WHAT THE EXERCISE ASKS:
An exact transcript is needed of the material below, beginning at the line that contains "The width and height of the screenshot is (1912, 885)." and continuing through its last line; nothing else should appear.

Start of INPUT DATA

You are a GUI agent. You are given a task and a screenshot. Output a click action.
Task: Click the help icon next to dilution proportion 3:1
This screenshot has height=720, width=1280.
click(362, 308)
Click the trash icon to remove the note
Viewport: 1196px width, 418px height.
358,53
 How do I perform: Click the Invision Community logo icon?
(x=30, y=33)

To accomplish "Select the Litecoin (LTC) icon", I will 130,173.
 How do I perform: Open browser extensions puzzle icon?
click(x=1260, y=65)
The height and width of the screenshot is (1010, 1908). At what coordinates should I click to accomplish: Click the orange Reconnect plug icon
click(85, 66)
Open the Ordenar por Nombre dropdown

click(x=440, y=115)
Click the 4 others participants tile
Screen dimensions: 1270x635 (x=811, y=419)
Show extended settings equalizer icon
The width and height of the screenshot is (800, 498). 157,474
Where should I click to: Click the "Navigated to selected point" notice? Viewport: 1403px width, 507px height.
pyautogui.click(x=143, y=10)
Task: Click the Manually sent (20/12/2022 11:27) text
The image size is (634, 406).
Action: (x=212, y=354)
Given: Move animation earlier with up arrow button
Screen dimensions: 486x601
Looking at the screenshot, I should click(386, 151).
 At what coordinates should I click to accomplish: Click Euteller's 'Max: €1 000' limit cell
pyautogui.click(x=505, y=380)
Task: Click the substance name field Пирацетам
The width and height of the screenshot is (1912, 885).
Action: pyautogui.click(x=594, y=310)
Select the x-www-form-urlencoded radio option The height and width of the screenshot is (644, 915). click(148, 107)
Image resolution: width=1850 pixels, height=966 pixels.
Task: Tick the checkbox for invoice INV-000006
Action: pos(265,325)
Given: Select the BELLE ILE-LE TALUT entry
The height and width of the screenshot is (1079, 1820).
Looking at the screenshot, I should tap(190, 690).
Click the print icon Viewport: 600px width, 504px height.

End of INPUT DATA

FINISHED TASK:
The width and height of the screenshot is (1912, 885).
Action: pyautogui.click(x=594, y=310)
Select the x-www-form-urlencoded radio option The height and width of the screenshot is (644, 915). click(148, 107)
Image resolution: width=1850 pixels, height=966 pixels.
Task: Tick the checkbox for invoice INV-000006
Action: pos(265,325)
Given: Select the BELLE ILE-LE TALUT entry
The height and width of the screenshot is (1079, 1820).
Looking at the screenshot, I should tap(190, 690).
Click the print icon Viewport: 600px width, 504px height.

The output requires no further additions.